REQUIREMENT: Continue the biography of Yehuda Leib Tsirelson from its last sentence, writing the next part of the text.

SOURCE EXCERPT:

Yehuda Leib Tsirelson (1859 in Kozelets, Chernihiv Oblast – 1941 in Kishinev, Soviet Union) was the Chief Rabbi of Bessarabia, a member of the Romanian parliament, and a prominent Jewish leader and posek.

Biography

Yehuda Leib Tsirelson was the son of the Rabbi of Kozelets, Moishe Chayim. He was considered a prodigy at a young age and became the Rabbi of Priluki at the age of nineteen. During that time he began writing for various periodicals in Hebrew, Yiddish and Russian. His articles dealt mainly with ongoing Jewish issues, mostly of a political nature.

Zionist activism
In 1898 he participated in the first all-Russian Zionist conference in Warsaw. At first he supported the Mizrachi movement and Zionism but later he became disappointed with the movement and left it, turning less moderate in his views.

(Entries on locating words and elements)
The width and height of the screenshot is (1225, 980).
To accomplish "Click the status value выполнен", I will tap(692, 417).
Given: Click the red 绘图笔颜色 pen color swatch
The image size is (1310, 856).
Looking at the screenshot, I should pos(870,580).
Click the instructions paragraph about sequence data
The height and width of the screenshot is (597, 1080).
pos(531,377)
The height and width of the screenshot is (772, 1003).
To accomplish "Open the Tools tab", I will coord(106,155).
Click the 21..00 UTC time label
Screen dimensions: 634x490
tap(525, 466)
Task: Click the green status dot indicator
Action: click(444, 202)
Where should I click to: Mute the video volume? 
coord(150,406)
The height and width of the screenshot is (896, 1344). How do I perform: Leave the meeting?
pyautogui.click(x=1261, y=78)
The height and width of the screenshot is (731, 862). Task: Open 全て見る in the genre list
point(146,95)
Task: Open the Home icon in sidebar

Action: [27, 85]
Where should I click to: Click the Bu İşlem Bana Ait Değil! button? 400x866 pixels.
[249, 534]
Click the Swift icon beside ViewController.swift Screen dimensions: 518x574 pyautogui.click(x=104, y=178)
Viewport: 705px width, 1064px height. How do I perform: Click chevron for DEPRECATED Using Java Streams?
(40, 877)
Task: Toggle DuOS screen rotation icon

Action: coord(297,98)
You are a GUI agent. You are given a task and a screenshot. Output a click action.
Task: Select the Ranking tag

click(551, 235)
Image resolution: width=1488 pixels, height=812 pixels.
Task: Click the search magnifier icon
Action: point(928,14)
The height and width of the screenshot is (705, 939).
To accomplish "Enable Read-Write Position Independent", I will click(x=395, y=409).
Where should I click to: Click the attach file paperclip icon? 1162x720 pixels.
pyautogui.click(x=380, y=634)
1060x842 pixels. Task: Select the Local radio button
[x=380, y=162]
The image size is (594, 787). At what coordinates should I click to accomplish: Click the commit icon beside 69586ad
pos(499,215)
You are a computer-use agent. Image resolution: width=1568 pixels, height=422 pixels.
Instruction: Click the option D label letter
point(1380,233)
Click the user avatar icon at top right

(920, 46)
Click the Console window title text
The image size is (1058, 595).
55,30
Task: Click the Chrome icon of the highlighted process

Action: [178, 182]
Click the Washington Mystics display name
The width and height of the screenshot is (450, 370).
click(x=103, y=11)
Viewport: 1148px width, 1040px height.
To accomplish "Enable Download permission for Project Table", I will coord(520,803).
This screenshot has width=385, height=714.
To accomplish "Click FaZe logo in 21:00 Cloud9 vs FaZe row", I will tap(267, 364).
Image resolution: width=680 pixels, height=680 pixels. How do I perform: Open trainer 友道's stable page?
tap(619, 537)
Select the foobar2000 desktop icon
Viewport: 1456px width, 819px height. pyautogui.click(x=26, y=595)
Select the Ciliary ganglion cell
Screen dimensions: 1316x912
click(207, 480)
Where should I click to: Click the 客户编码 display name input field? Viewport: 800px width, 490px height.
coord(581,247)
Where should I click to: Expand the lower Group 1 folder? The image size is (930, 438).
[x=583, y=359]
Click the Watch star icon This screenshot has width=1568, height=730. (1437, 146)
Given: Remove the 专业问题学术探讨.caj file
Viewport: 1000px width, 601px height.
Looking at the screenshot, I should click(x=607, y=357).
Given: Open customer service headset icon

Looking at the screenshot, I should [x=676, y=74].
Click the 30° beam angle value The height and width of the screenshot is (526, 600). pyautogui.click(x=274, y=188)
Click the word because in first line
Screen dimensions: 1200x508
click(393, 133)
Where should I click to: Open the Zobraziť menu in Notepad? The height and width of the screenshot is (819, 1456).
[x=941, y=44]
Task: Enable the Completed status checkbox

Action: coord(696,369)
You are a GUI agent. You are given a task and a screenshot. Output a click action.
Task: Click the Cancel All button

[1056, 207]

THE REPLY:
Rabbinic career
In 1908 he was appointed religious and crown rabbi of Kishinev. In 1911 he was one of the signatories of a letter by 300 prominent Russian Rabbis against the antisemitic Beilis affair case. That same year he received the title of honorable citizen of Russian empire. In 1912 he was among a core group of Jewish leaders and Rabbis who laid the foundation for the Agudat Israel movement. In 1918 Bessarabia became part of Romania and Rabbi Tsirelson was nominated Chief Rabbi of the whole Bessarabia. He developed there a Jewish educational system, beginning from kindergarten and ending with yeshiva. Many prominent rabbis, including future Rabbis of Rîbnița (Rabbi Chaim Zanvl Abramowitz) and Bohush, studied in his yeshiva. After the Soviet Union collapsed, the new Kishinev yeshiva was established in the building of the old one.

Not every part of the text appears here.